SES as a public good
As an aside, I do think it is legitimate to question why the state does provide an emergency service response to a single house impacted by a storm. If a fire breaks out in a home the community has an interest in making sure it’s extinguished to stop it spreading, but if water enters a roof why is it anyone’s problem but the homeowner? If the homeowner has insurance, there is no doubt that the insurance company would respond if the SES did not as they want to minimise the loss and therefore the cost. And if the homeowner is not insured, why isn’t that their problem? That insurance companies have the most to gain no doubt in part explains why they pay 73.7% of the costs of providing the SES (State Emergency Service Act 1989 (NSW) s 24F; the State pays 14.6% and local councils 11.7%). If the SES refused to turn out to events impacting upon a single home so that insurance companies had to set up their own response service they would, not doubt, protest the imposition of the SES Contributions.

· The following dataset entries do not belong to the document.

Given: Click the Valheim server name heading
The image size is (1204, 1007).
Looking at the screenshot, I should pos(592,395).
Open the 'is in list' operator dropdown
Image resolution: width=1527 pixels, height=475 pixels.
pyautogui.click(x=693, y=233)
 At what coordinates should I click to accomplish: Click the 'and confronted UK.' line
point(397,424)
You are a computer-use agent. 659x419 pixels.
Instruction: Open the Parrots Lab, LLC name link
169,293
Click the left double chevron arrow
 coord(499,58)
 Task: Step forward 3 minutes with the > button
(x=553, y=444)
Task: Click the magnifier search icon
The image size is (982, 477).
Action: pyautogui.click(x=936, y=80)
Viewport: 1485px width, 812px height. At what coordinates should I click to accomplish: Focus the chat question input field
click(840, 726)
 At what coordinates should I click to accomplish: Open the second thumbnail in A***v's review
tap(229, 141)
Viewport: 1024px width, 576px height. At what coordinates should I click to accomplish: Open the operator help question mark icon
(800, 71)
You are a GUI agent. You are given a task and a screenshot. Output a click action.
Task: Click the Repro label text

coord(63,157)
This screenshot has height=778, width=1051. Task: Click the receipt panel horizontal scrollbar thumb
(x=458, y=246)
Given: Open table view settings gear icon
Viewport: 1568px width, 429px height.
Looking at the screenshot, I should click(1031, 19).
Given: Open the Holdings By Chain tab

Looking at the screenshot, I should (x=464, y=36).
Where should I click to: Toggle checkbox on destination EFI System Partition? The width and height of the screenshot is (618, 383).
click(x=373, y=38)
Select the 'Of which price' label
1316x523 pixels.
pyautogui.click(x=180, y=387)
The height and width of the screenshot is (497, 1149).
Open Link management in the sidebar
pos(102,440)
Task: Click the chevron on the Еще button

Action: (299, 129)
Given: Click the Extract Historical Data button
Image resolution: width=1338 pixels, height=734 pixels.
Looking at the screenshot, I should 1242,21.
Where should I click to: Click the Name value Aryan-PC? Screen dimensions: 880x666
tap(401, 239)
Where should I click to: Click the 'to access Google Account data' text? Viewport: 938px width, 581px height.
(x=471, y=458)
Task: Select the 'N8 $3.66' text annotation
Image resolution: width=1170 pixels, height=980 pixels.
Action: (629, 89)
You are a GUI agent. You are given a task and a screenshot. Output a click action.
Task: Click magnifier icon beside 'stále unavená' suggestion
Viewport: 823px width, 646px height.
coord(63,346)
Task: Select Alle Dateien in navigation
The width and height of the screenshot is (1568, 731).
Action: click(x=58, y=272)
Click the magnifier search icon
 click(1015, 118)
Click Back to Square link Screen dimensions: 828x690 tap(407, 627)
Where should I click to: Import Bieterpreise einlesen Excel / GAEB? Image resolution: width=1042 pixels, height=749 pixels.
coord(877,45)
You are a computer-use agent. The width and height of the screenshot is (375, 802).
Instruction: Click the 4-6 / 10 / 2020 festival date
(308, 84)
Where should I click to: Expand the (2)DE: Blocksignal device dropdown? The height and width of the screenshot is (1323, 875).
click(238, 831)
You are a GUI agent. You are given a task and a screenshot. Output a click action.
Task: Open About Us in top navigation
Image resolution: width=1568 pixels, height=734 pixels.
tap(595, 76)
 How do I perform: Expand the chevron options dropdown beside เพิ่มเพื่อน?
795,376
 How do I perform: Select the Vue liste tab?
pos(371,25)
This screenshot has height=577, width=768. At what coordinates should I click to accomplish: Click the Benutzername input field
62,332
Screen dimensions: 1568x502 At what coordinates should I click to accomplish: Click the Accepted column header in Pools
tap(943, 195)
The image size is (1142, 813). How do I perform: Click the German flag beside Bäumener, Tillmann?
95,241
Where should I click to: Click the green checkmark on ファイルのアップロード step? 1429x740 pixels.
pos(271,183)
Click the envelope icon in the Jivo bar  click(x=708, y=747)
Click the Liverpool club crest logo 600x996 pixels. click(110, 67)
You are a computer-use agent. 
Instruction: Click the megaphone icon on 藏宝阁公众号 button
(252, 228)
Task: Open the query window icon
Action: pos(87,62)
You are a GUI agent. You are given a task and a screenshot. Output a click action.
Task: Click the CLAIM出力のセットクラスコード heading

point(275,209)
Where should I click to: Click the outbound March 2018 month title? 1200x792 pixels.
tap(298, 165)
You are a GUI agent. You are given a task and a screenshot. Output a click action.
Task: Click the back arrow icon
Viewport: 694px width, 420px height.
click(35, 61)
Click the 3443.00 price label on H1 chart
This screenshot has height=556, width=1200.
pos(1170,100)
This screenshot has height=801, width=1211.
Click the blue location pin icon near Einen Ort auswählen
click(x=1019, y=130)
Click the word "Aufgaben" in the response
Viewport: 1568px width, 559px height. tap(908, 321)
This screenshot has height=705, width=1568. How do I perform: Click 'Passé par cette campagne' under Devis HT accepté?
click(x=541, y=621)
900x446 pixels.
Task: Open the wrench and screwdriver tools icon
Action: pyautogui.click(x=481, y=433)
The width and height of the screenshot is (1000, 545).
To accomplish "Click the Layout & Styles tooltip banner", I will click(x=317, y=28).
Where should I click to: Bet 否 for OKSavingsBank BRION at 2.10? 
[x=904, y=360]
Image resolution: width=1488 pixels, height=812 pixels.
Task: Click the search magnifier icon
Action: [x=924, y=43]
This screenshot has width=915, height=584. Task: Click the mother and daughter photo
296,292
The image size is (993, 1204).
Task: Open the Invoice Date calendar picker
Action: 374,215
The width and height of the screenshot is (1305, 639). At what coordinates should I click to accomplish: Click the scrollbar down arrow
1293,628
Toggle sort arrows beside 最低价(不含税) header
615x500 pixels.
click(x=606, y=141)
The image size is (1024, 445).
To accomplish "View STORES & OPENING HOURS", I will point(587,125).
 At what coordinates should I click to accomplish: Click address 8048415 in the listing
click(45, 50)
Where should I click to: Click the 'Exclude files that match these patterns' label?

So the SES is the insurance companies’ response agency but to avoid the old fashioned disputes that occurred when insurers provided fire brigades and brigades would only fight first where the property was insured, the SES is provided as a public good. That is, it is provided to everyone and it’s a public good because no one insurer or homeowner could afford to provide the state wide, and urgent response, that the SES can provide. By requiring everyone to contribute to the cost (via taxes and premiums) everyone gets a benefit they could not afford if they had to pay for it on a ‘user pays’ basis. If I understand my undergraduate economics studies, I think that is a classic example of a public good.
The question asked was:
Is the NSW SES able to refuse to provide assistance to storm affected properties, where the owner/resident has previously had the NSW SES provide assistance multiple times, but since then has not taken any action to to mitigate future issues?
On my current understanding the answer is ‘no’. It could be ‘yes’ but only if the State decided to adopt and implement a policy consistently across the State. It would certainly not be open at unit level to make that decision about a particular home owner, on what might be called an ‘ad hoc’ or case-by-case basis.